The reminders of Maxx Crosby’s tribulations are etched in ink on his arms.

One tattoo on his right forearm reads “3-11-20,” marking the first day of his sobriety. His left hand bears the symbol of sobriety — a triangle encased with a circle — which reaffirms the pledge he made to overcome addiction.

“It’s something I see all the time,” Crosby, a Raiders defensive end, said this week during the VegasNation Takeaways podcast. “Like, no matter what situation I’m in, whatever I’m doing, if I want to pick up a drink, if I want to pick up and do whatever, I own this. The first thing I see is the day I got sober.

“For me, that’s just like a little reminder. … Without my sobriety, I wouldn’t be here right now.”

Crosby, selected in the fourth round of the 2019 NFL draft out of Eastern Michigan, poured all his energy into producing a solid rookie campaign. He finished the season with 10 sacks.

Then, the season ended. The downtime came. Parties ensued. Drinking persisted. Crosby said he woke one day and realized he could no longer stumble through life. If he was going to pursue his dream of becoming a Pro Bowl-caliber defensive end and be a leader on the team, the drinking had to stop.

He sought help.

“I have one chance to be in the NFL,” Crosby said. “I have one chance of living a life. You never know when your last day on earth is going to be. So for me, it got to a point where it was like, almost scary for me because I just didn’t feel good.

“And I knew I wasn’t going in the right direction, so I needed help. It was the best thing I ever did.”

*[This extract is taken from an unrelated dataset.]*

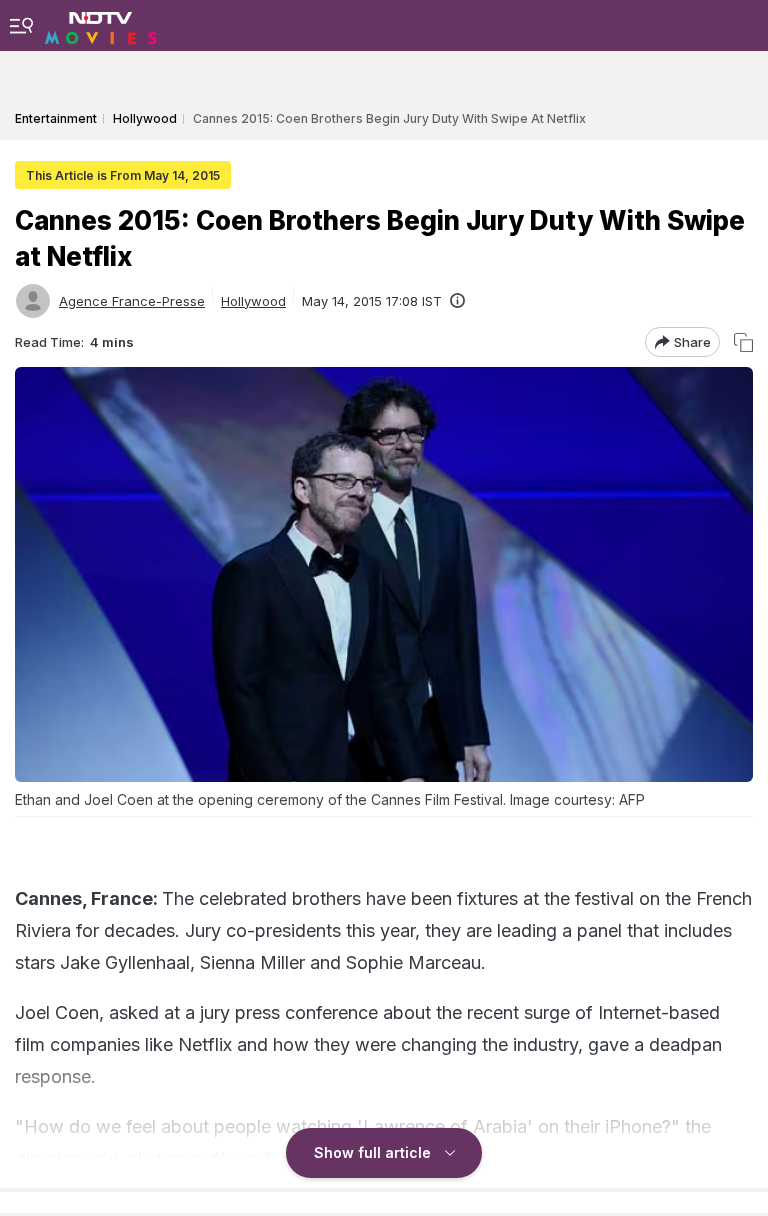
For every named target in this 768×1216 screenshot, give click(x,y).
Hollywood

The Raiders have been known to give second chances to those who have suffered to find balance between NFL pressures and personal strife. As general manager Mike Mayock said when signing offensive guard Richie Incognito in 2019, “You can’t have all Boy Scouts.”

Tight end Darren Waller was always forthcoming about overcoming heavy drug use. As Crosby’s close friend, he also helped him to forge a path to recovery.

“I’m about to be 16 months sober, and it’s like the best feeling on earth,” Crosby said. “It’s something I like to talk about because I really hope it can help somebody else out there because I know having a teammate like Darren Waller and seeing other guys that really are vocal talk about the real life issues, that made me become more vulnerable.”

Seeing what Waller has accomplished gave the Texas native goals to visualize. Crosby wants to be a Pro Bowler. To achieve that, he said it was imperative to get healthy.

In 2020, Crosby started all 16 games. He had seven sacks and 39 total tackles, doing so while playing through a torn labrum and with a plate from a previous break in his right hand, rebroken early in the season.

Crosby said he’s now ready to show how being recharged in all facets of his life translates on the field.

With new defensive coordinator Gus Bradley and offseason acquisitions Quinton Jefferson, Yannick Ngakoue and Solomon Thomas, Crosby said the Raiders’ defensive line has a “new energy.”

“I feel like now I’ve established myself not just off the field but on the field as well,” he said. “And I could really step up into that leadership role because that’s where I feel most comfortable.”